One of the possibilities of using high-pressure technique in inactivation of microorganism is conducting this process at subzero temperature. However, for its practical application in meat preservation the appropriate properties of meat should be maintained. Therefore, the aim of this work was to examine the effect of pressure at subzero temperature (without freezing of water) on proteins and texture of mammal's and cold-adapted fish meat. The data showed that cod and salmon meat proteins were more susceptible to pressure-induced denaturation/aggregation than beef and pork proteins. Glucose and saccharose exerted protective effect on fish meat proteins treated with pressure of 111 MPa(tc) and -10 degrees C but not at 193 MPa(tc) and -20 degrees C. The pressure treatment under the latter conditions increased cook loss of fish meat but not of mammal's meat.

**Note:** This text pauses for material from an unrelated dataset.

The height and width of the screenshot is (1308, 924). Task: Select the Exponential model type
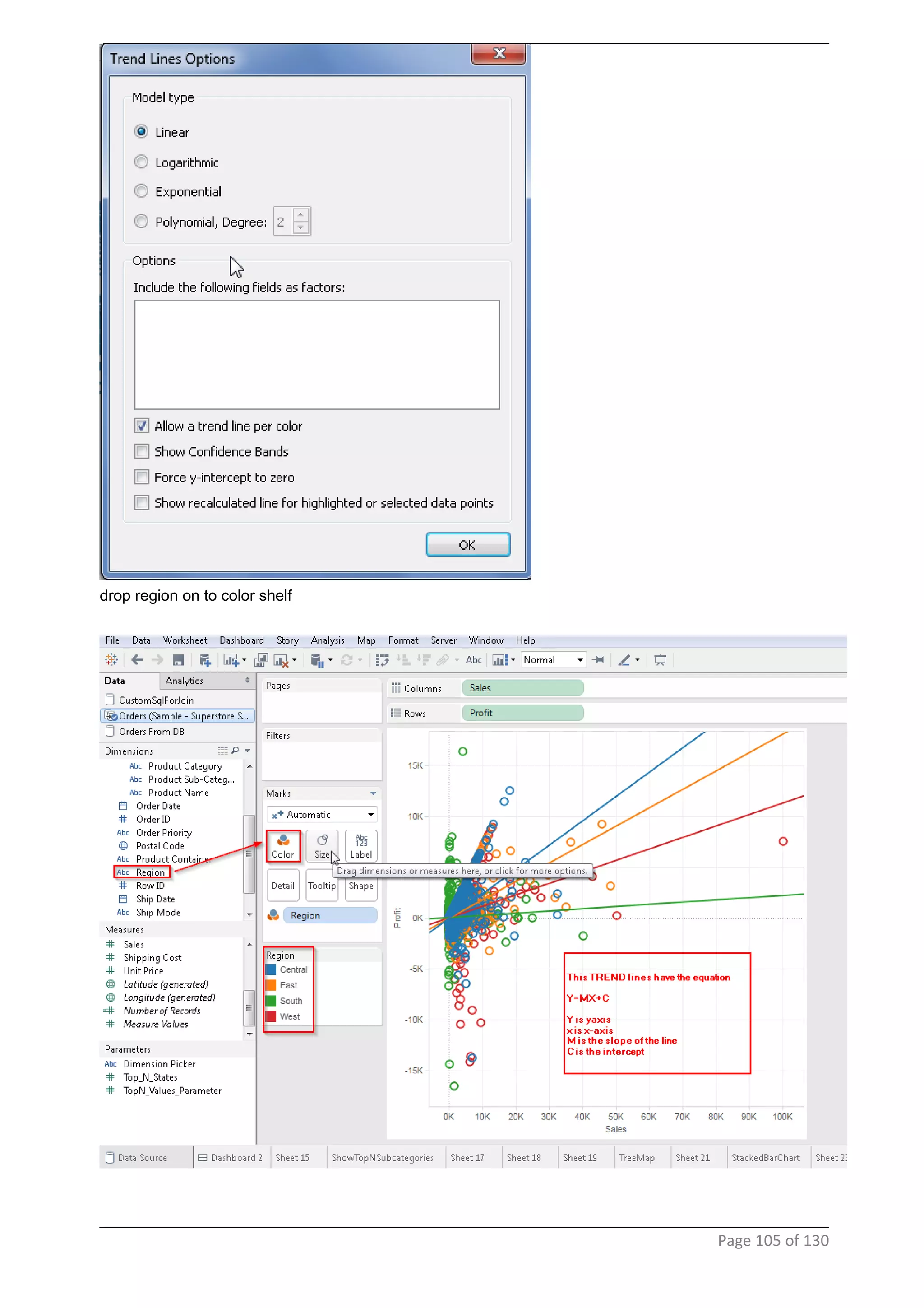[x=141, y=191]
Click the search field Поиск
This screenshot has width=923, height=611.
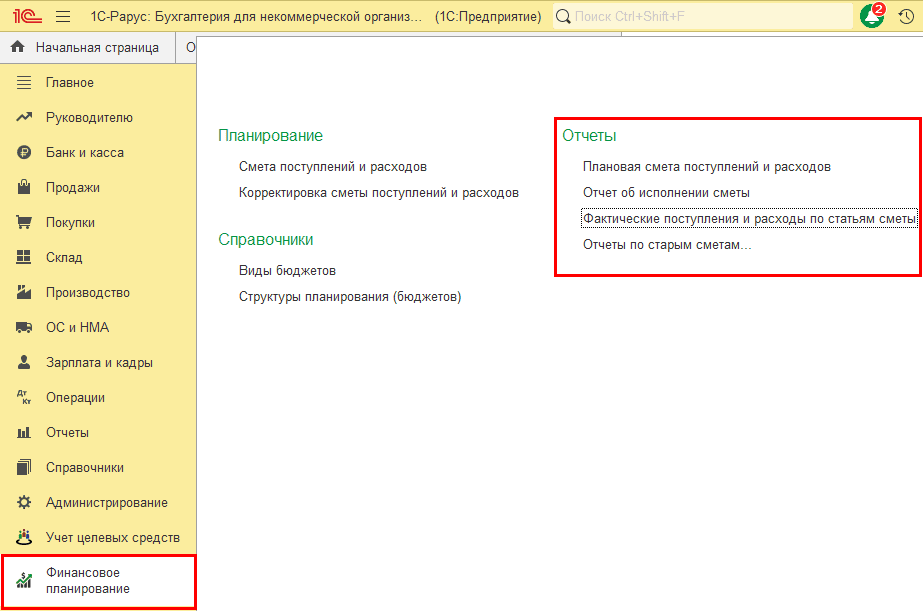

However, after cooking the hardness of all kinds of pressurized meat was at the same level as that for unpressurized cooked samples.

摘要

在微生物失活动力学中,超高压技术的应用之一是在低温下进行处理。然而,要将其实际应用于肉类保鲜,就需要保持肉类的适当特性。因此,本研究的目的是探讨在亚零温度(不冻结水)下的压力对哺乳动物和冷水适应鱼类的肉的蛋白质和质地的影响。结果表明,鳕鱼和三文鱼的肌肉蛋白比牛肉和猪肉蛋白更容易受到压力诱导的变性/聚集。在 111 MPa(tc)和-10°C下,葡萄糖和蔗糖对经 193 MPa(tc)和-20°C处理的鱼肉蛋白有保护作用,但在后者的条件下则没有。在后者的条件下,压力处理会增加鱼肉的蒸煮损失,但不会增加哺乳动物肉的蒸煮损失。然而,经过蒸煮后,各种加压肉的硬度与未加压蒸煮样品的硬度相同。